Vous allez me dire que c’est devenu une obsession. Pourquoi le nier ? Je ne pense plus qu’à ça, rien d’autre qu’à ça. Ce manuscrit, je ne me résous pas à le perdre. Je remuerai ciel et terre, pour le retrouver. Ce n’est pas un ordinateur qu’on m’a volé, c’est une partie de mon âme qu’on m’a arrachée.
Le plus dur, c’est de s’imaginer qu’il est là quelque part dans Conakry, à quelques mètres de moi peut-être dans un taudis, dans un bureau, dans un bungalow ou qui sait, dans le coffre d’un lieu hautement sécurisé.
Le plus révoltant, c’est de se dire que ce truc ne servira à rien pour celui qui l’a volé ; que ce tas de papiers n’a de sens que dans mes mains à moi. Moi seul peux le finaliser, moi seul peux le rendre lisible en lui donnant sa forme définitive. Moi seul peux le confier à un éditeur afin qu’il soit mis à la disposition du public. Celui qui me l’a dérobé ne pourra ni le vendre ni le consommer, ni le mettre à la banque ni en faire une médaille.

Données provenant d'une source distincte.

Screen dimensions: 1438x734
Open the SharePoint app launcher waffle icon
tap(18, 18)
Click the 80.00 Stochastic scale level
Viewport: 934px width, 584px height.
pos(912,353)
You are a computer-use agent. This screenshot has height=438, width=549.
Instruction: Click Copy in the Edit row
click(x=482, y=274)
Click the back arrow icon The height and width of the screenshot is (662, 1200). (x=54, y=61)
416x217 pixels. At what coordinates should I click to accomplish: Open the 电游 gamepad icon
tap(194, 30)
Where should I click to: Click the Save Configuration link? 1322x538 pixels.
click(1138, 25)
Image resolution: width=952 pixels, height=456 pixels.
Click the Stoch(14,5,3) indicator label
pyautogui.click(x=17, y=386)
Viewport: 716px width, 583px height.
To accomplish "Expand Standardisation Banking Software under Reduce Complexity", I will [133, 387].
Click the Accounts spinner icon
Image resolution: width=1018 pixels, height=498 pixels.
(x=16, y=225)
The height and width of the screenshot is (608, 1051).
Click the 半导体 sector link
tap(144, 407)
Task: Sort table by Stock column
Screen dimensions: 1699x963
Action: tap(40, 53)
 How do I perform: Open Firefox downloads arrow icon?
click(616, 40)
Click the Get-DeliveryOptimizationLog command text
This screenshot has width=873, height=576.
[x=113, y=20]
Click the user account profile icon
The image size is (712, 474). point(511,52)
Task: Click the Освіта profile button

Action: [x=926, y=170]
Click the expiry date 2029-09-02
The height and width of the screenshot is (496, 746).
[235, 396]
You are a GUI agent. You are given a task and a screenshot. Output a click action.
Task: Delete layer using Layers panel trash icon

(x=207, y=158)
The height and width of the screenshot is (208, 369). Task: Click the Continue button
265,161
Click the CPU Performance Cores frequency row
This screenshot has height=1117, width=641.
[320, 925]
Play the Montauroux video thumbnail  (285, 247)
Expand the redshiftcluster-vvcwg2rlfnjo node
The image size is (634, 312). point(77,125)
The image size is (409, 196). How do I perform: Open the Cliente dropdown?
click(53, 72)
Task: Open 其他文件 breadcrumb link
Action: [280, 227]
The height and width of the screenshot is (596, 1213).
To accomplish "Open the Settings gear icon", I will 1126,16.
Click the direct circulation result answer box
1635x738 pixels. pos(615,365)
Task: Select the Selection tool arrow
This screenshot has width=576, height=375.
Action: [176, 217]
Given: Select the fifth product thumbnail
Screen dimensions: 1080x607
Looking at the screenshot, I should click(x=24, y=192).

Mais peut-être que sa seule et unique ambition, c’est de nuire pour nuire, de faire mal pour le simple plaisir de faire mal dans notre société archi-déshumanisée où la haine est féroce et gratuite où, comme me le disait un jour un compatriote plein d’humour et de dépit : « Chez nous, les gens ne prient pas pour entrer au paradis mais pour que la foudre tombe sur la case du voisin ».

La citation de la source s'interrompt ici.